Input for this task Start Marker

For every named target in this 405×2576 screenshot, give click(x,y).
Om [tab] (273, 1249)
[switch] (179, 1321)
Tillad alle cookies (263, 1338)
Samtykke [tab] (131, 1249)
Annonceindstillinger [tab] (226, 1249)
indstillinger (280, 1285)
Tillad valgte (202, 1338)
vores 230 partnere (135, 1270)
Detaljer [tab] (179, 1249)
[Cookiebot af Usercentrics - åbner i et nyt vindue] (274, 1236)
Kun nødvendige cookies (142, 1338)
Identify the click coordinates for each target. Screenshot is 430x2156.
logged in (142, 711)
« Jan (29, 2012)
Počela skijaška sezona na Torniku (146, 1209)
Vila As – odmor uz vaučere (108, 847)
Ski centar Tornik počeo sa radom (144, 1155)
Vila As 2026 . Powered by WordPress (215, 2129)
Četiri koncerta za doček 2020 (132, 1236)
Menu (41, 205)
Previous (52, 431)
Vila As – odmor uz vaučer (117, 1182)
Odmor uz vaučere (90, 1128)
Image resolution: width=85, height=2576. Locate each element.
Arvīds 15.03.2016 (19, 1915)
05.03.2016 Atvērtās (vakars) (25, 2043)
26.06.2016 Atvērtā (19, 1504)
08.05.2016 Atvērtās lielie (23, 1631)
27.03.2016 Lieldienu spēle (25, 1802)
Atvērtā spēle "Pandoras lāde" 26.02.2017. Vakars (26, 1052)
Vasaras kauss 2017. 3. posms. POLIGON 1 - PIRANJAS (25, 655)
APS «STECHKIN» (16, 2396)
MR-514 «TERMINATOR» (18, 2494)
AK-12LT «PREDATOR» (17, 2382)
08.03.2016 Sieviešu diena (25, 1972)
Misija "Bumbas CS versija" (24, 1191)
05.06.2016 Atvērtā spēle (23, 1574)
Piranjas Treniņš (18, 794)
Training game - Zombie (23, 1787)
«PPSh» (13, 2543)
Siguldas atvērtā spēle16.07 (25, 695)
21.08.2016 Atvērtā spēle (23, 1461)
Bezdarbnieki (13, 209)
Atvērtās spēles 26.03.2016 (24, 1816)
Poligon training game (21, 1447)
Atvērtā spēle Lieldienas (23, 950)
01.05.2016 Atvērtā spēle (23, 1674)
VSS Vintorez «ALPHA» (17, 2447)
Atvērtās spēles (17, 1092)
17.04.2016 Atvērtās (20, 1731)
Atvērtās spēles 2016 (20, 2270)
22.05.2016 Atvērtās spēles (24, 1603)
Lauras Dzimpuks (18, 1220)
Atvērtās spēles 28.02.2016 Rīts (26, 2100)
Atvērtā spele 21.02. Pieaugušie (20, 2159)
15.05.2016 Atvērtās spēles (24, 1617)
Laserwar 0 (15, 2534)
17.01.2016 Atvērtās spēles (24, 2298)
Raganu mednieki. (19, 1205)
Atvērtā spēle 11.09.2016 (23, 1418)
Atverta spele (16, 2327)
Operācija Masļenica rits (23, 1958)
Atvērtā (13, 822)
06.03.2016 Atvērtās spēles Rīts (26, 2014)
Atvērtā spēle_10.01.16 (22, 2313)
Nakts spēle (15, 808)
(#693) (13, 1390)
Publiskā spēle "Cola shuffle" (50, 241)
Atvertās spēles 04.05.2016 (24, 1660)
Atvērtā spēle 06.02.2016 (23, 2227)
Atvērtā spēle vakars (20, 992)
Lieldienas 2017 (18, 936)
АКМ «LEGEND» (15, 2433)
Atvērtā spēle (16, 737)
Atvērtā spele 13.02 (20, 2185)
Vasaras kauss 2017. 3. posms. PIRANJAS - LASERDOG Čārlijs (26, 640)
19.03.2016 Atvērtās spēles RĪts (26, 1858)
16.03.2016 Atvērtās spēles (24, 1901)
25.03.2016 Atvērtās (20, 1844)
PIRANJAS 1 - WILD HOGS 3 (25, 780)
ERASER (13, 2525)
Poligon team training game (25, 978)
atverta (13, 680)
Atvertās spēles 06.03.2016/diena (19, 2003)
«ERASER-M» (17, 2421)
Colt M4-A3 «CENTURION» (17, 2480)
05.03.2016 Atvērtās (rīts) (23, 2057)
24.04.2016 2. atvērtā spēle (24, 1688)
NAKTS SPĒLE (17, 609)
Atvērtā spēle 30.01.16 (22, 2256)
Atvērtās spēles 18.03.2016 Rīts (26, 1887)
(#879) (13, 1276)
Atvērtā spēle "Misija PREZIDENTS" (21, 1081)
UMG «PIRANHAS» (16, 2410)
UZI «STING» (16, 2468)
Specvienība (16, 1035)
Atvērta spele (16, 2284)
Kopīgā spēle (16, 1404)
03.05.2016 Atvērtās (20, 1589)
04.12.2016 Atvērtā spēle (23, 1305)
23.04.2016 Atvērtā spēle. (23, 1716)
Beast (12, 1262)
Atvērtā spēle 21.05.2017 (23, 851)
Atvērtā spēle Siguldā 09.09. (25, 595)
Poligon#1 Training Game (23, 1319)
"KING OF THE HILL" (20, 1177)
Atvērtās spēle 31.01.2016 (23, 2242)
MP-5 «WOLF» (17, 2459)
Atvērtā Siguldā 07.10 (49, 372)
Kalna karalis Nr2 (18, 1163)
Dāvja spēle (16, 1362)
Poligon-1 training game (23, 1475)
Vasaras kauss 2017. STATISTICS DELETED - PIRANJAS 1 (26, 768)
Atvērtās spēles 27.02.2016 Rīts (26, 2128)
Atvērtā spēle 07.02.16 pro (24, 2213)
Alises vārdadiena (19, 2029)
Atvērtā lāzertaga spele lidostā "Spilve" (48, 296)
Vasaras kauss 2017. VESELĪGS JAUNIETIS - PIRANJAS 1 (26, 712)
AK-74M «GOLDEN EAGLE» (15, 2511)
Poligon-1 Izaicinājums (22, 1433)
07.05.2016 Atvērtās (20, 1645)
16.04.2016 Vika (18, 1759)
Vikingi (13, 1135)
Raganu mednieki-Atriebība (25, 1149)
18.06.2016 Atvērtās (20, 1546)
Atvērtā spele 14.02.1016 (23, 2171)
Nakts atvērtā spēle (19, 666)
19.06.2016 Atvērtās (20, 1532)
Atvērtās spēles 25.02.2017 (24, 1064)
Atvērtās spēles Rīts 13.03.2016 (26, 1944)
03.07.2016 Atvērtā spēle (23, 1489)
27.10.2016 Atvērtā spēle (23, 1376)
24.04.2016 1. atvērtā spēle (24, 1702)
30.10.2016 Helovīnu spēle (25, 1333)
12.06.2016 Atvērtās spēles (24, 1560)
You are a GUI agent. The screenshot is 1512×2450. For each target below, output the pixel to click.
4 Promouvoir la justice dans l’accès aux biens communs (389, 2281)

Input for this task End Marker

(Task): Every word of the data above should be given again, exactly as it stands.

(Solved exercise):
For every named target in this 405×2576 screenshot, give click(x,y).
Om [tab] (273, 1249)
[switch] (179, 1321)
Tillad alle cookies (263, 1338)
Samtykke [tab] (131, 1249)
Annonceindstillinger [tab] (226, 1249)
indstillinger (280, 1285)
Tillad valgte (202, 1338)
vores 230 partnere (135, 1270)
Detaljer [tab] (179, 1249)
[Cookiebot af Usercentrics - åbner i et nyt vindue] (274, 1236)
Kun nødvendige cookies (142, 1338)
Identify the click coordinates for each target. Screenshot is 430x2156.
logged in (142, 711)
« Jan (29, 2012)
Počela skijaška sezona na Torniku (146, 1209)
Vila As – odmor uz vaučere (108, 847)
Ski centar Tornik počeo sa radom (144, 1155)
Vila As 2026 . Powered by WordPress (215, 2129)
Četiri koncerta za doček 2020 (132, 1236)
Menu (41, 205)
Previous (52, 431)
Vila As – odmor uz vaučer (117, 1182)
Odmor uz vaučere (90, 1128)
Image resolution: width=85, height=2576. Locate each element.
Arvīds 15.03.2016 (19, 1915)
05.03.2016 Atvērtās (vakars) (25, 2043)
26.06.2016 Atvērtā (19, 1504)
08.05.2016 Atvērtās lielie (23, 1631)
27.03.2016 Lieldienu spēle (25, 1802)
Atvērtā spēle "Pandoras lāde" 26.02.2017. Vakars (26, 1052)
Vasaras kauss 2017. 3. posms. POLIGON 1 - PIRANJAS (25, 655)
APS «STECHKIN» (16, 2396)
MR-514 «TERMINATOR» (18, 2494)
AK-12LT «PREDATOR» (17, 2382)
08.03.2016 Sieviešu diena (25, 1972)
Misija "Bumbas CS versija" (24, 1191)
05.06.2016 Atvērtā spēle (23, 1574)
Piranjas Treniņš (18, 794)
Training game - Zombie (23, 1787)
«PPSh» (13, 2543)
Siguldas atvērtā spēle16.07 (25, 695)
21.08.2016 Atvērtā spēle (23, 1461)
Bezdarbnieki (13, 209)
Atvērtās spēles 26.03.2016 (24, 1816)
Poligon training game (21, 1447)
Atvērtā spēle Lieldienas (23, 950)
01.05.2016 Atvērtā spēle (23, 1674)
VSS Vintorez «ALPHA» (17, 2447)
Atvērtās spēles (17, 1092)
17.04.2016 Atvērtās (20, 1731)
Atvērtās spēles 2016 (20, 2270)
22.05.2016 Atvērtās spēles (24, 1603)
Lauras Dzimpuks (18, 1220)
Atvērtās spēles 28.02.2016 Rīts (26, 2100)
Atvērtā spele 21.02. Pieaugušie (20, 2159)
15.05.2016 Atvērtās spēles (24, 1617)
Laserwar 0 (15, 2534)
17.01.2016 Atvērtās spēles (24, 2298)
Raganu mednieki. (19, 1205)
Atvērtā spēle 11.09.2016 (23, 1418)
Atverta spele (16, 2327)
Operācija Masļenica rits (23, 1958)
Atvērtā (13, 822)
06.03.2016 Atvērtās spēles Rīts (26, 2014)
Atvērtā spēle_10.01.16 (22, 2313)
Nakts spēle (15, 808)
(#693) (13, 1390)
Publiskā spēle "Cola shuffle" (50, 241)
Atvertās spēles 04.05.2016 (24, 1660)
Atvērtā spēle 06.02.2016 (23, 2227)
Atvērtā spēle vakars (20, 992)
Lieldienas 2017 (18, 936)
АКМ «LEGEND» (15, 2433)
Atvērtā spēle (16, 737)
Atvērtā spele 13.02 (20, 2185)
Vasaras kauss 2017. 3. posms. PIRANJAS - LASERDOG Čārlijs (26, 640)
19.03.2016 Atvērtās spēles RĪts (26, 1858)
16.03.2016 Atvērtās spēles (24, 1901)
25.03.2016 Atvērtās (20, 1844)
PIRANJAS 1 - WILD HOGS 3 (25, 780)
ERASER (13, 2525)
Poligon team training game (25, 978)
atverta (13, 680)
Atvertās spēles 06.03.2016/diena (19, 2003)
«ERASER-M» (17, 2421)
Colt M4-A3 «CENTURION» (17, 2480)
05.03.2016 Atvērtās (rīts) (23, 2057)
24.04.2016 2. atvērtā spēle (24, 1688)
NAKTS SPĒLE (17, 609)
Atvērtā spēle 30.01.16 (22, 2256)
Atvērtās spēles 18.03.2016 Rīts (26, 1887)
(#879) (13, 1276)
Atvērtā spēle "Misija PREZIDENTS" (21, 1081)
UMG «PIRANHAS» (16, 2410)
UZI «STING» (16, 2468)
Specvienība (16, 1035)
Atvērta spele (16, 2284)
Kopīgā spēle (16, 1404)
03.05.2016 Atvērtās (20, 1589)
04.12.2016 Atvērtā spēle (23, 1305)
23.04.2016 Atvērtā spēle. (23, 1716)
Beast (12, 1262)
Atvērtā spēle 21.05.2017 (23, 851)
Atvērtā spēle Siguldā 09.09. (25, 595)
Poligon#1 Training Game (23, 1319)
"KING OF THE HILL" (20, 1177)
Atvērtās spēle 31.01.2016 (23, 2242)
MP-5 «WOLF» (17, 2459)
Atvērtā Siguldā 07.10 (49, 372)
Kalna karalis Nr2 (18, 1163)
Dāvja spēle (16, 1362)
Poligon-1 training game (23, 1475)
Vasaras kauss 2017. STATISTICS DELETED - PIRANJAS 1 (26, 768)
Atvērtās spēles 27.02.2016 Rīts (26, 2128)
Atvērtā spēle 07.02.16 pro (24, 2213)
Alises vārdadiena (19, 2029)
Atvērtā lāzertaga spele lidostā "Spilve" (48, 296)
Vasaras kauss 2017. VESELĪGS JAUNIETIS - PIRANJAS 1 (26, 712)
AK-74M «GOLDEN EAGLE» (15, 2511)
Poligon-1 Izaicinājums (22, 1433)
07.05.2016 Atvērtās (20, 1645)
16.04.2016 Vika (18, 1759)
Vikingi (13, 1135)
Raganu mednieki-Atriebība (25, 1149)
18.06.2016 Atvērtās (20, 1546)
Atvērtā spele 14.02.1016 (23, 2171)
Nakts atvērtā spēle (19, 666)
19.06.2016 Atvērtās (20, 1532)
Atvērtās spēles 25.02.2017 (24, 1064)
Atvērtās spēles Rīts 13.03.2016 (26, 1944)
03.07.2016 Atvērtā spēle (23, 1489)
27.10.2016 Atvērtā spēle (23, 1376)
24.04.2016 1. atvērtā spēle (24, 1702)
30.10.2016 Helovīnu spēle (25, 1333)
12.06.2016 Atvērtās spēles (24, 1560)
You are a GUI agent. The screenshot is 1512×2450. For each target below, output the pixel to click.
4 Promouvoir la justice dans l’accès aux biens communs (389, 2281)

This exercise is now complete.